[Cfp-interest 1915] Domain errors for NaNs?

Jim Thomas jaswthomas at sbcglobal.net
Fri Feb 12 17:33:04 PST 2021


Should quiet and/or signaling NaNs be domain errors?

(This question was recently raised in off-group communication with a C++ committee member.)

C allows implementation-defined domain errors for NaN inputs, but they are not required domain errors.

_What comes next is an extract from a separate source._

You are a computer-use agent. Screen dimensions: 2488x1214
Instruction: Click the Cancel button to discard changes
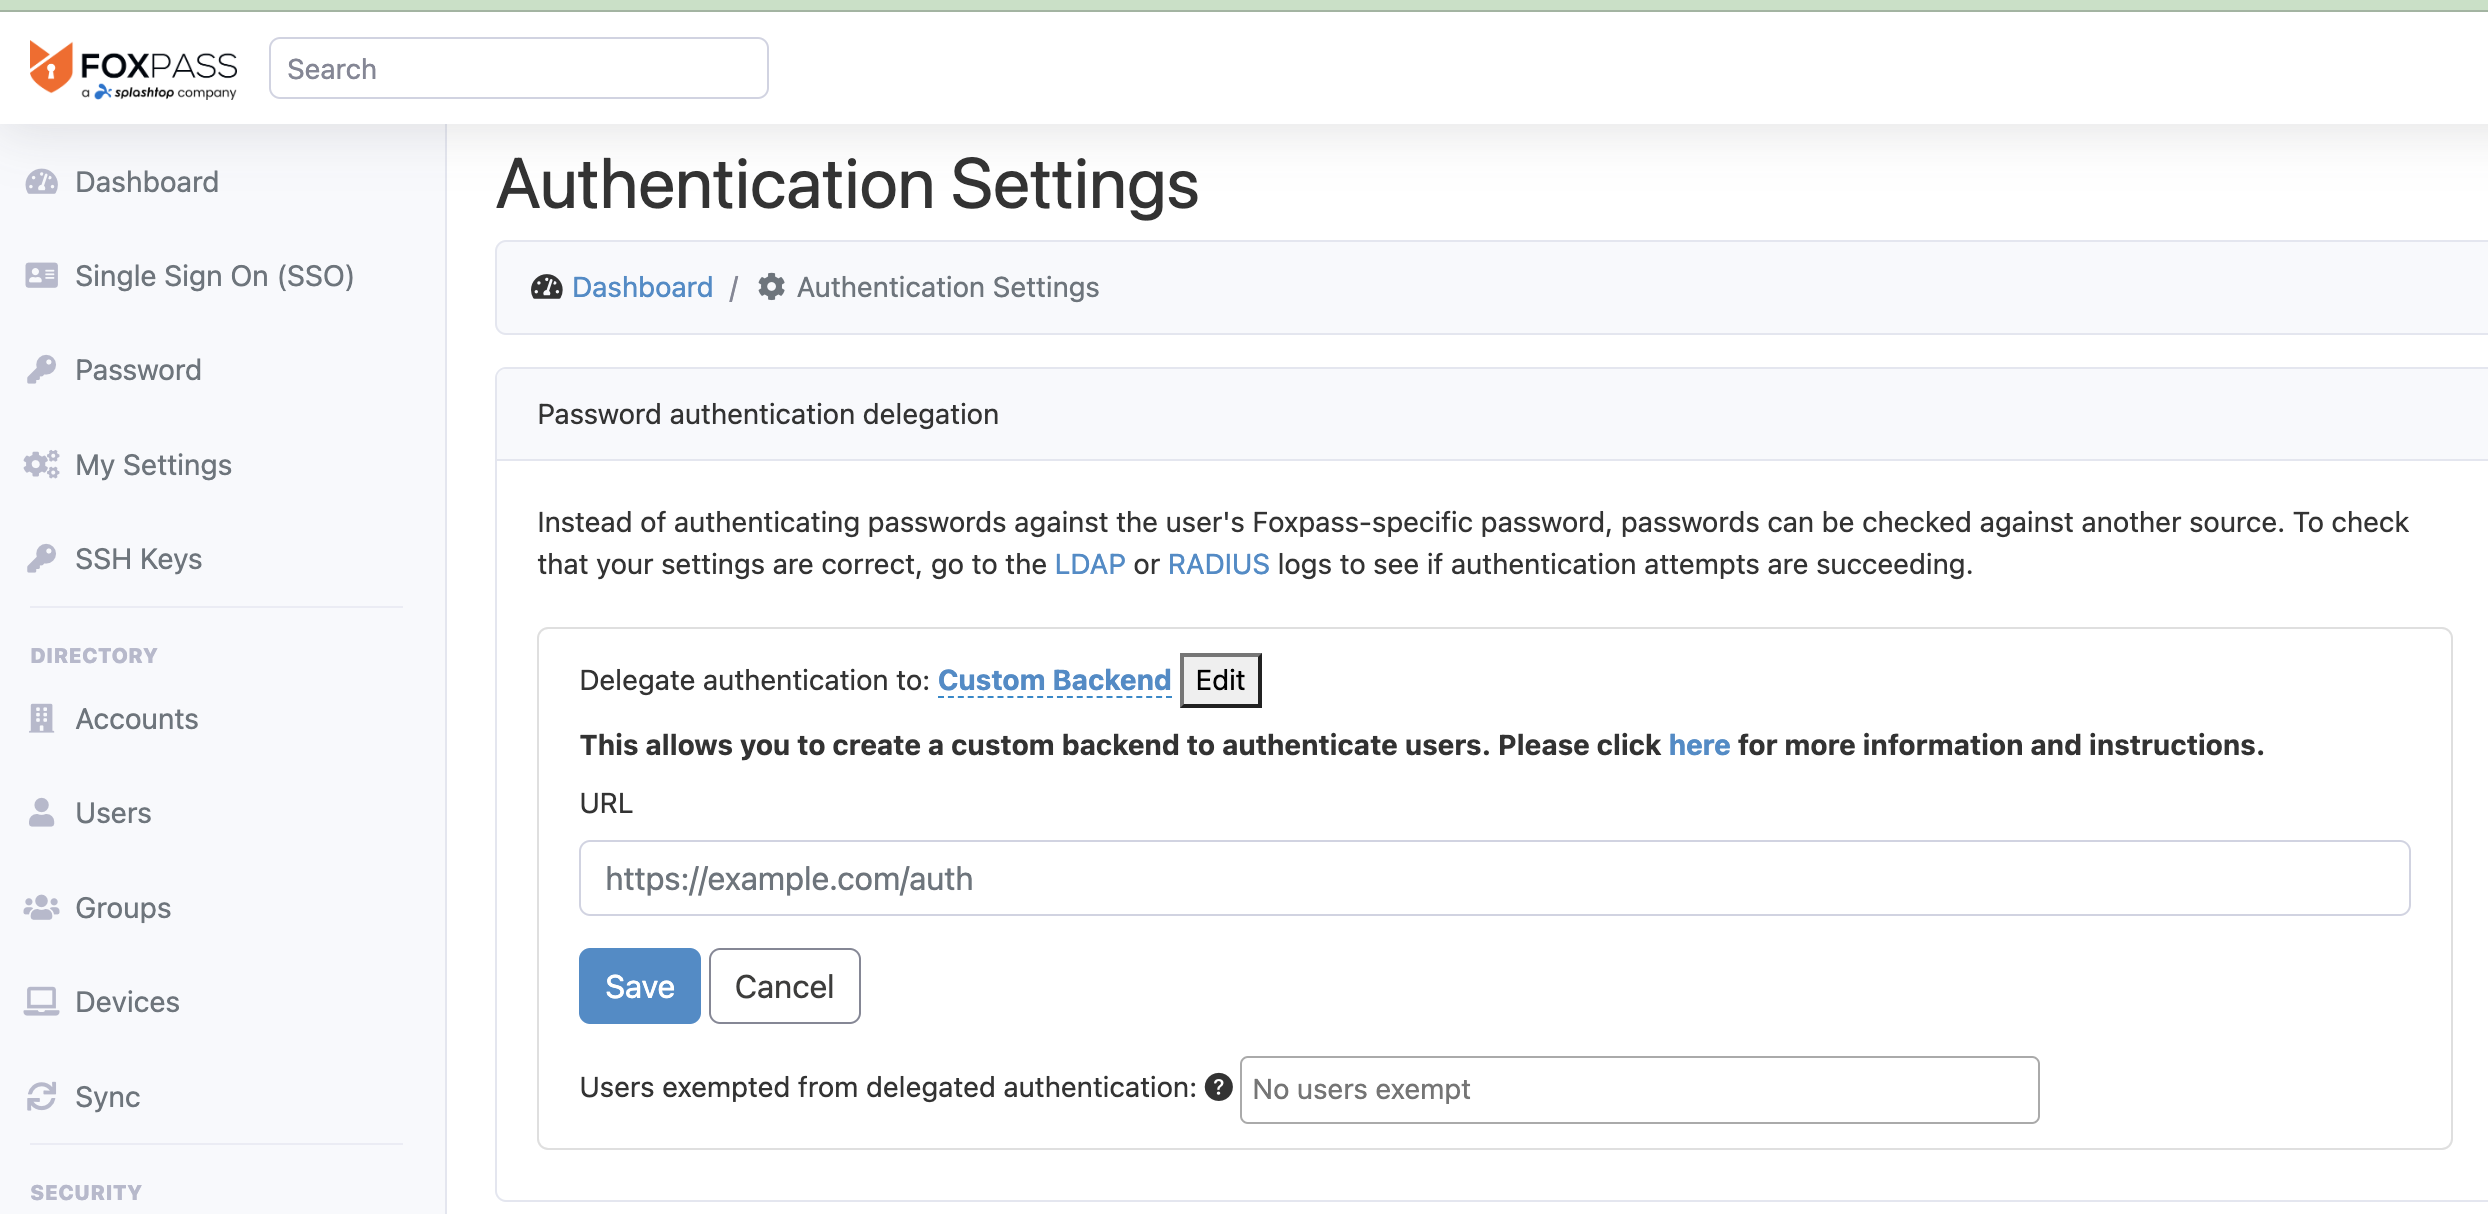784,985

Quiet NaNs do not signal exceptions in IEC 60559, because the best result (in most cases) is clear and because unhelpful signals would proliferate. The same arguments apply to regarding quiet NaN inputs as domain domain errors. Also, if quiet NaN inputs were required or implementation-defined domain errors, the implementation could not report these domain errors via floating-point exceptions without violating IEC 60559 and Annex F requirements.

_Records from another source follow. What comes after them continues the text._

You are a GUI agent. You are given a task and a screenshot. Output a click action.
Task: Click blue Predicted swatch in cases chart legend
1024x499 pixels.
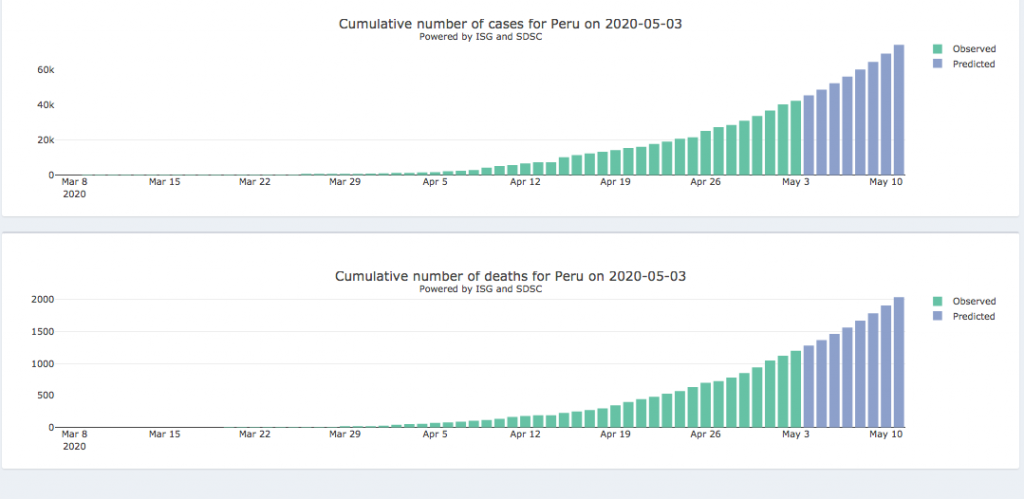[x=937, y=64]
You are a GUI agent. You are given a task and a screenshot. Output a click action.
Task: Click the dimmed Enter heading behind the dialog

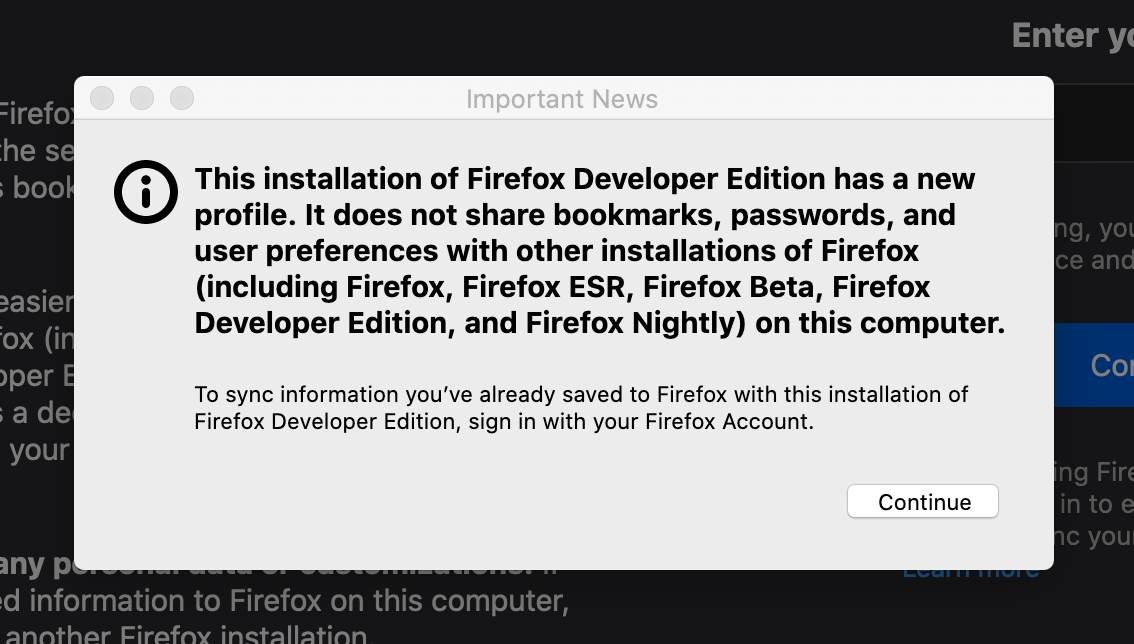coord(1070,35)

Prior to the C23 draft, C essentially disregarded signaling NaNs and treated all NaNs as quiet. (Signaling NaNs must be explicitly created by the program, and any utility they have requires additional, non-portable semantics.) The floating-point specification in C23 is intended to allow the implementation to support signaling NaNs. In IEC 60559, signaling NaN inputs do raise exceptions (and yield quiet NaN results). C allows signaling NaN inputs to be implementation-defined domain errors, as they would be if the implementation supported signaling NaNs. However, C23 Annex F does not require support for signaling NaNs, and making signaling NaN inputs be required domain errors would a significant, incompatible change, for no apparent value.